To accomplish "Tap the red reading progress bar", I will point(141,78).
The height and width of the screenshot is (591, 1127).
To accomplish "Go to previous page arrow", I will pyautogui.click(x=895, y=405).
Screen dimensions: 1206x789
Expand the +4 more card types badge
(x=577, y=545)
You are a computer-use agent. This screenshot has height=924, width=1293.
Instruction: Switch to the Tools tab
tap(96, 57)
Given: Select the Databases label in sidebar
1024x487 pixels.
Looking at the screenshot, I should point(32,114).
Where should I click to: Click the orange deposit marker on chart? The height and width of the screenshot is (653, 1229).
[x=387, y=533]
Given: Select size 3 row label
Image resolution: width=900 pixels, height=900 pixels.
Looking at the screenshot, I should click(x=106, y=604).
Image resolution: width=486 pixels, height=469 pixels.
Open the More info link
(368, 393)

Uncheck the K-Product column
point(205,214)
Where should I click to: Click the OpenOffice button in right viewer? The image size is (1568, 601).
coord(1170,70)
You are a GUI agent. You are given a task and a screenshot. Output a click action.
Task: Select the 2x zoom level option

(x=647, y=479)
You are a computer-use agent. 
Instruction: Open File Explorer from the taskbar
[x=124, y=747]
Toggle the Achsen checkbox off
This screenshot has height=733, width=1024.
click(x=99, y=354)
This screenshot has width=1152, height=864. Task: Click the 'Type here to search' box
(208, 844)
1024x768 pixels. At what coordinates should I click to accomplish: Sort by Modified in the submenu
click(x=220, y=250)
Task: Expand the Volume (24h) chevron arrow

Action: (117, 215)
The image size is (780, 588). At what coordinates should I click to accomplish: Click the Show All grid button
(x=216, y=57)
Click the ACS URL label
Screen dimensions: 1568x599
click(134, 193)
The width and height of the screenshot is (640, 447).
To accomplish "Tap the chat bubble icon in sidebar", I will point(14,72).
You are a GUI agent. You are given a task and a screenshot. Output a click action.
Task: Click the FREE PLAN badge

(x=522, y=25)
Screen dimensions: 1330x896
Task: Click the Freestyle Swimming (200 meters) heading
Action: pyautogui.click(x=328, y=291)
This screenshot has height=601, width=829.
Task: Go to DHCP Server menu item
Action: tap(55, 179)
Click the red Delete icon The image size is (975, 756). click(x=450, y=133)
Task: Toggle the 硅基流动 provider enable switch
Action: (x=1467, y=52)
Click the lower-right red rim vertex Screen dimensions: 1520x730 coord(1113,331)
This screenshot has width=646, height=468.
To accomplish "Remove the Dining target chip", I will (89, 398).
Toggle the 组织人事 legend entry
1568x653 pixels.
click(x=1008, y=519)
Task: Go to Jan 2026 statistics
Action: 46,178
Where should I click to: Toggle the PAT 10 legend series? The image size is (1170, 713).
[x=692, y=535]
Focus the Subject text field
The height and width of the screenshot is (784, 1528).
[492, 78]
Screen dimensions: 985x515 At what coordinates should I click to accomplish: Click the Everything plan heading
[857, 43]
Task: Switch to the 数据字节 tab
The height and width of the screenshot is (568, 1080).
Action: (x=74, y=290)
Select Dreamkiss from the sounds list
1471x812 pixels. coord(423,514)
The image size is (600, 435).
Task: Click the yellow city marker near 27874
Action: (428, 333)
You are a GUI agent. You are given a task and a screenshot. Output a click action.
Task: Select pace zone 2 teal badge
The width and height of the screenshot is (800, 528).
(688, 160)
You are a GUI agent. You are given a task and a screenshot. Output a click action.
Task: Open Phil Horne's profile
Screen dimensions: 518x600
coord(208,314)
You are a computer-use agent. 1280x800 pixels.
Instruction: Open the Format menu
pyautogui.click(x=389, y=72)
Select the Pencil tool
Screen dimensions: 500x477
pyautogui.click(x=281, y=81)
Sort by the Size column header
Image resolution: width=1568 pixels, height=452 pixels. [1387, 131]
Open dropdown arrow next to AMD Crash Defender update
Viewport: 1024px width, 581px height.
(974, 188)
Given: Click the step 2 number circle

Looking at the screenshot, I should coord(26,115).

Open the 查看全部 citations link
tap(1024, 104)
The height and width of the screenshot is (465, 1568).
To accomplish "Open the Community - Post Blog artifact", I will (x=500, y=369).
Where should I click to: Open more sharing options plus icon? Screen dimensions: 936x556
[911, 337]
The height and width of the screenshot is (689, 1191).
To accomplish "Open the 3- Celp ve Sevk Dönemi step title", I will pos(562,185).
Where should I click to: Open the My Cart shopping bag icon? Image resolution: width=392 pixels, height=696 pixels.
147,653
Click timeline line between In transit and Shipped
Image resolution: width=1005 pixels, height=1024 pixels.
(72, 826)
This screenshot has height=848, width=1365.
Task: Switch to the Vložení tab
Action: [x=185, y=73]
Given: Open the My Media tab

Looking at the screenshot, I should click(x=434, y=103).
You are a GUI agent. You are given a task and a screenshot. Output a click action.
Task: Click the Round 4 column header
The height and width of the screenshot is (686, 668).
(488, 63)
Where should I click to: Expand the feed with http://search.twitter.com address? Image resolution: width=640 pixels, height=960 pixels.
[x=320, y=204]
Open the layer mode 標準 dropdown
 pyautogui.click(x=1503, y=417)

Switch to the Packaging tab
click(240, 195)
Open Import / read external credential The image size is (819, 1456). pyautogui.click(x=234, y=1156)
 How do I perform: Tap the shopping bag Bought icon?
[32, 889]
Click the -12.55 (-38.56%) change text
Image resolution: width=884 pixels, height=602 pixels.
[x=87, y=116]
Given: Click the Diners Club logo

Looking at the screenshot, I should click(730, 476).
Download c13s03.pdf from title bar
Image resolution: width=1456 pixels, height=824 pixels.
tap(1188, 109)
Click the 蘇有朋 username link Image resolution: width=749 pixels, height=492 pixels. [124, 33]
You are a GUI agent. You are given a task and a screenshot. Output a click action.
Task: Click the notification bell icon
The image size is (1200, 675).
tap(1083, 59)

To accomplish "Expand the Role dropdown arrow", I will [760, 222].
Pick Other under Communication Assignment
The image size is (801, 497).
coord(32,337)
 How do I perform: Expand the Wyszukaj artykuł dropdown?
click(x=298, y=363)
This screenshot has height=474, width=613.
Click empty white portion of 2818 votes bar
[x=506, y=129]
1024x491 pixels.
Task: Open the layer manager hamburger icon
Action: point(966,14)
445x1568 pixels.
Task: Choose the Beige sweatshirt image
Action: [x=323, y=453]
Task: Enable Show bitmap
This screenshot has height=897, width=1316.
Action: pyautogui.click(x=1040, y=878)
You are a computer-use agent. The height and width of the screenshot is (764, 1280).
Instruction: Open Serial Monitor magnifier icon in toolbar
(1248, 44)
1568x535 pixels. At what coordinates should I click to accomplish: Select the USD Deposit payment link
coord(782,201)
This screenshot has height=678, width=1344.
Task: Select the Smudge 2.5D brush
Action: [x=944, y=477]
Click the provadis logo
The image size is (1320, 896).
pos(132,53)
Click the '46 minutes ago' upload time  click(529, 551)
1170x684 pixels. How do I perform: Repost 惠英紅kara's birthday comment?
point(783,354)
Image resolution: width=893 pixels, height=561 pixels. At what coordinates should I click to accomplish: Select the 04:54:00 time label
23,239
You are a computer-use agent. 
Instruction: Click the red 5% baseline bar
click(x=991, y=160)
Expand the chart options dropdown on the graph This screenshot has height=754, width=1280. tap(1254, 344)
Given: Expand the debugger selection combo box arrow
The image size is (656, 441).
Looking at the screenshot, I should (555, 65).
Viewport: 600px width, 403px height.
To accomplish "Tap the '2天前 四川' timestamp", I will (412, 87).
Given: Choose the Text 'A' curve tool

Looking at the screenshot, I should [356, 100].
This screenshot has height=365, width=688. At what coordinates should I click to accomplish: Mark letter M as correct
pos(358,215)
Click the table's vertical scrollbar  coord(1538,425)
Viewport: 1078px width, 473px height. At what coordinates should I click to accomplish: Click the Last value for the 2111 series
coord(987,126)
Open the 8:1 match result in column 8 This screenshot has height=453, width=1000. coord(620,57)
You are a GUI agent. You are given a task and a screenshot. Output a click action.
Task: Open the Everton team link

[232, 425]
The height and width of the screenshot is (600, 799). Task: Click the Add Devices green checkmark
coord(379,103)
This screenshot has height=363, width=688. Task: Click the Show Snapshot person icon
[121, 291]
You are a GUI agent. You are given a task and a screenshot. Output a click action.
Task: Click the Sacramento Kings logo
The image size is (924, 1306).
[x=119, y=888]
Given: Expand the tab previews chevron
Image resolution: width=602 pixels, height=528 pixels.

----

### INSTRUCTIONS TO FOLLOW
Across the data above, how many lines include the word "sidebar"? Give only the number.

### ANSWER TO THE PROBLEM
2